**** TRECHO DO TEXTO ****

Topo

Longe da imagem de guru político, Mano Brown quer falar de amor

"Amor distante", o single romântico de Mano Brown, chega com clipe nas próximas semanas, antecipando o tão aguardado álbum solo, "Boogie Naipe", previsto para dezembro - Marcelo Pretto
"Amor distante", o single romântico de Mano Brown, chega com clipe nas próximas semanas, antecipando o tão aguardado álbum solo, "Boogie Naipe", previsto para dezembro Imagem: Marcelo Pretto

Tiago Dias

Do UOL, em São Paulo

06/10/2016 10h45

Se tem algo que Mano Brown está cansado de escutar é de como ele e os Racionais MC's mudaram com o passar dos anos. "Não tem como ficar [o mesmo] como era 25 anos atrás", rebate o rapper. "[Naquela época] Eu nem tinha saído do Brasil, nunca tinha visto o mar de perto, eu não conhecia nem Santos [litoral paulista]".

Hoje, como ele mesmo enfatiza, o Capão Redondo, bairro da zona sul de São Paulo onde mora, não tem mais o antigo aspecto rural, nem o líder do Racionais é aquele cara desconfiado, com letras raivosas de forte cunho político e social. Brown, como quase todos os mortais, assiste "The Get Down" na Netflix e tem dado as caras até mesmo no Instagram, onde publica foto até quando dá um tapa no visual no cabeleireiro.

O rapper mais importante do país voltou também a ser combativo nas rimas, mas agora para falar de outro sentimento tão áspero e adulto quanto antes: o amor. "A linguagem moderna de protesto político, pelo menos nos últimos 30 anos, sempre foi do ponto de vista do coletivo, de classe, de raça ou de gênero", defende. "Humanizar [este sentimento] talvez seja a palavra certa".

"Amor Distante", o primeiro single, será lançado já com clipe nas próximas semanas, antecipando o tão aguardado álbum solo, "Boogie Naipe", o mesmo nome da sua produtora, previsto para sair em dezembro, com produção de Lino Krizz e de Mano Brown.

**** REGISTROS DE DADOS ****

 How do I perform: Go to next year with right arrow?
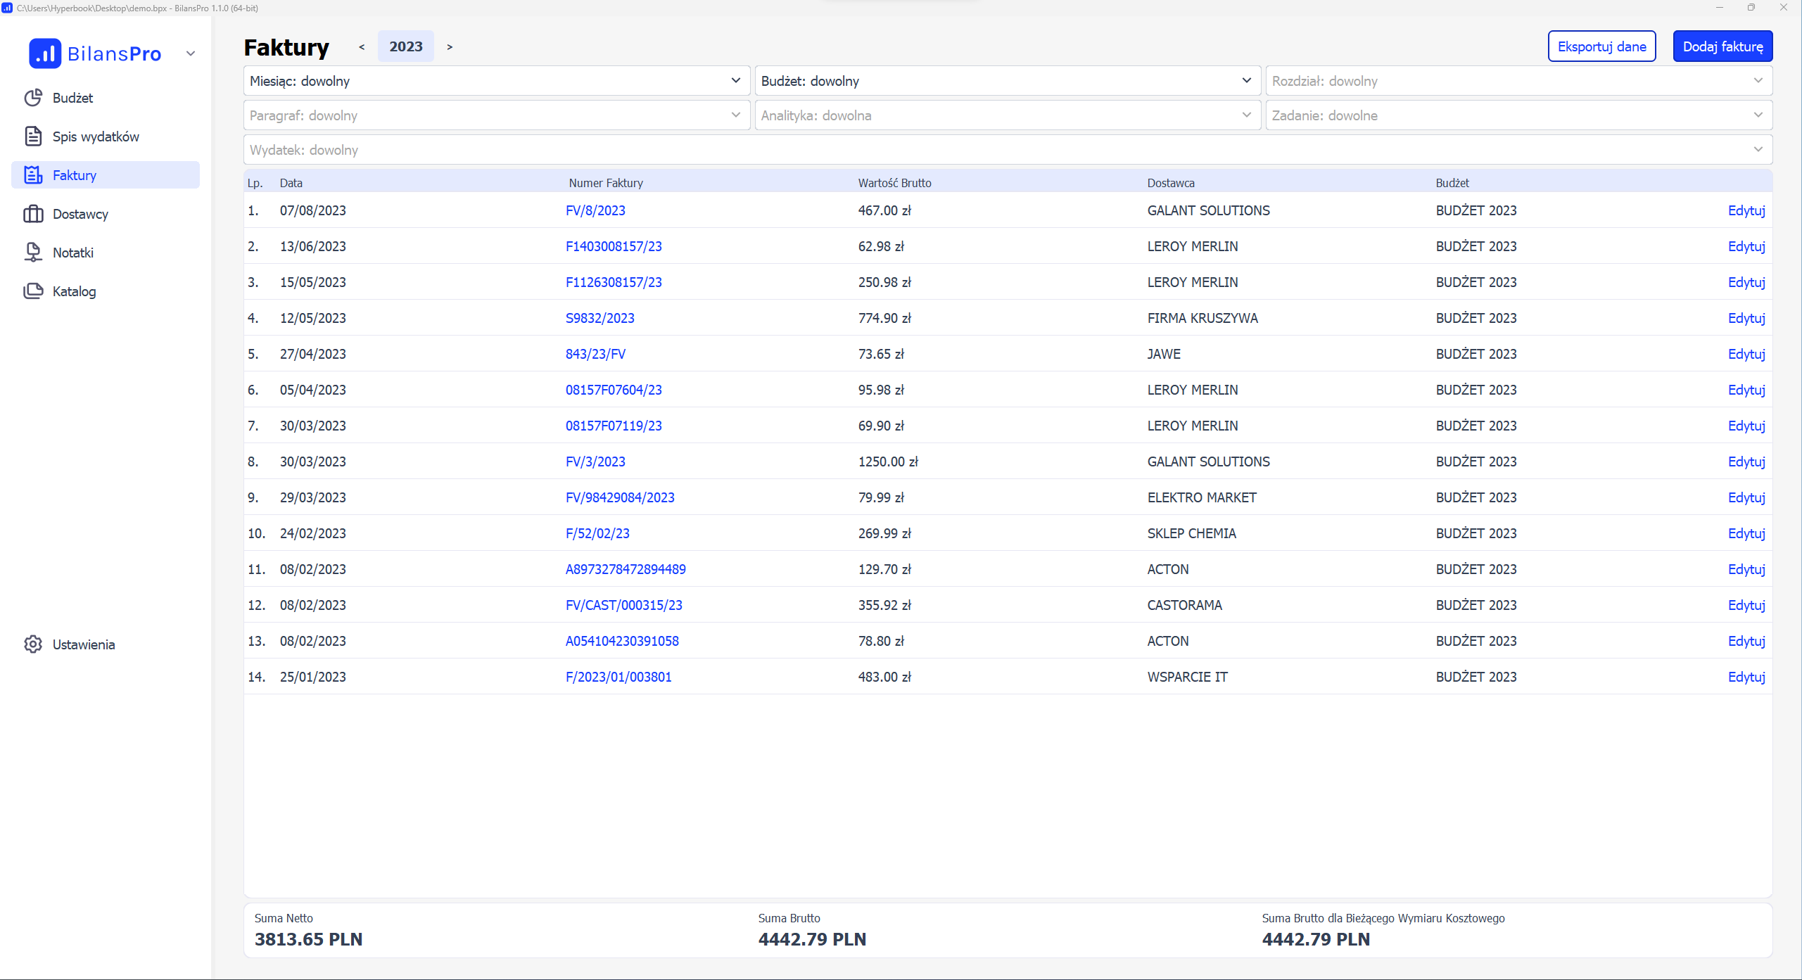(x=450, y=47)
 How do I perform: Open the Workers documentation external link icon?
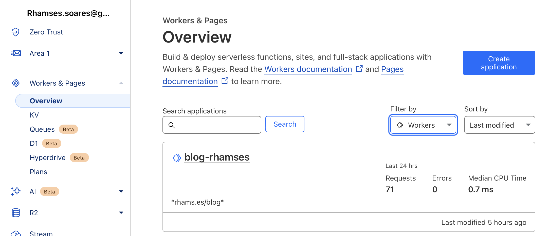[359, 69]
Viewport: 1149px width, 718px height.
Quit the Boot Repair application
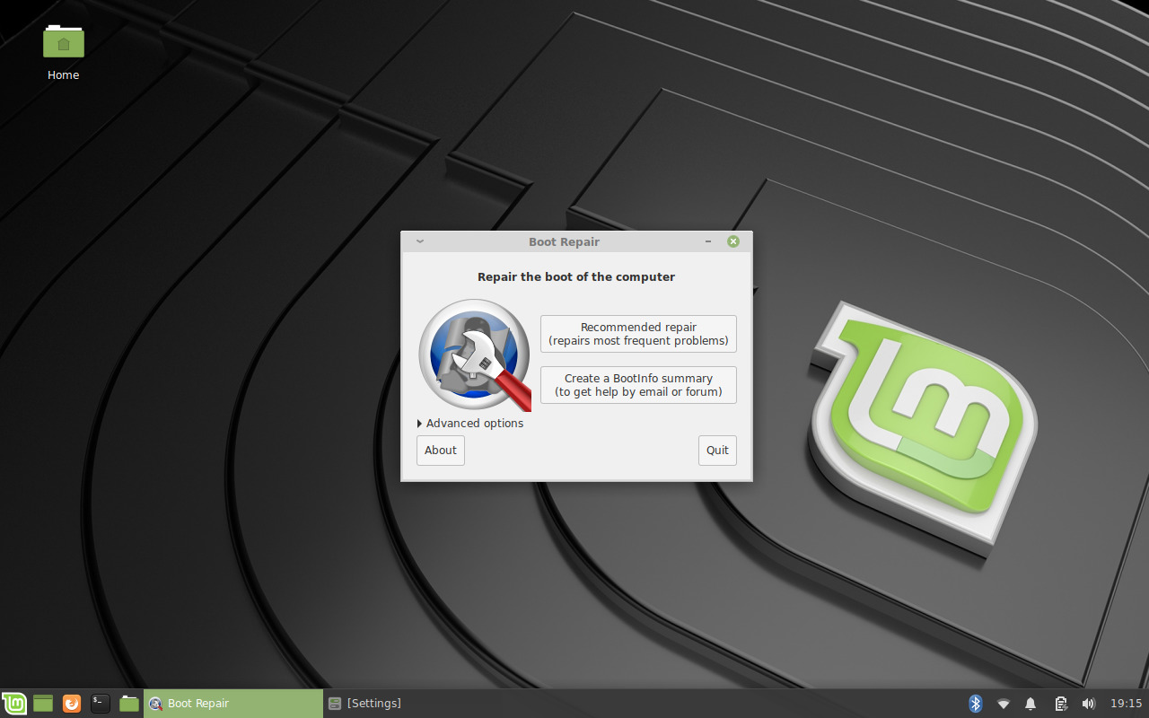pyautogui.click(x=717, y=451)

****
**** REGISTROS DE DADOS ****

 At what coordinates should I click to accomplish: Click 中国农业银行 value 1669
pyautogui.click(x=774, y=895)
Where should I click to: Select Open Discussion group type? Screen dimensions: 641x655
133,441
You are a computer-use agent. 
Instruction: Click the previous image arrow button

****

▶ _EXERCÍCIO 1_:
Segundo o texto sobre Mano Brown, quem assina a produção do álbum "Boogie Naipe"?
▶ _EXERCÍCIO 2_:
Redigite o trecho do texto sobre Mano Brown entre "Se tem algo" e "visual no cabeleireiro.", inclusive.

▶ _RESULTADO 1_:
Lino Krizz e Mano Brown.

▶ _RESULTADO 2_:
Se tem algo que Mano Brown está cansado de escutar é de como ele e os Racionais MC's mudaram com o passar dos anos. "Não tem como ficar [o mesmo] como era 25 anos atrás", rebate o rapper. "[Naquela época] Eu nem tinha saído do Brasil, nunca tinha visto o mar de perto, eu não conhecia nem Santos [litoral paulista]".

Hoje, como ele mesmo enfatiza, o Capão Redondo, bairro da zona sul de São Paulo onde mora, não tem mais o antigo aspecto rural, nem o líder do Racionais é aquele cara desconfiado, com letras raivosas de forte cunho político e social. Brown, como quase todos os mortais, assiste "The Get Down" na Netflix e tem dado as caras até mesmo no Instagram, onde publica foto até quando dá um tapa no visual no cabeleireiro.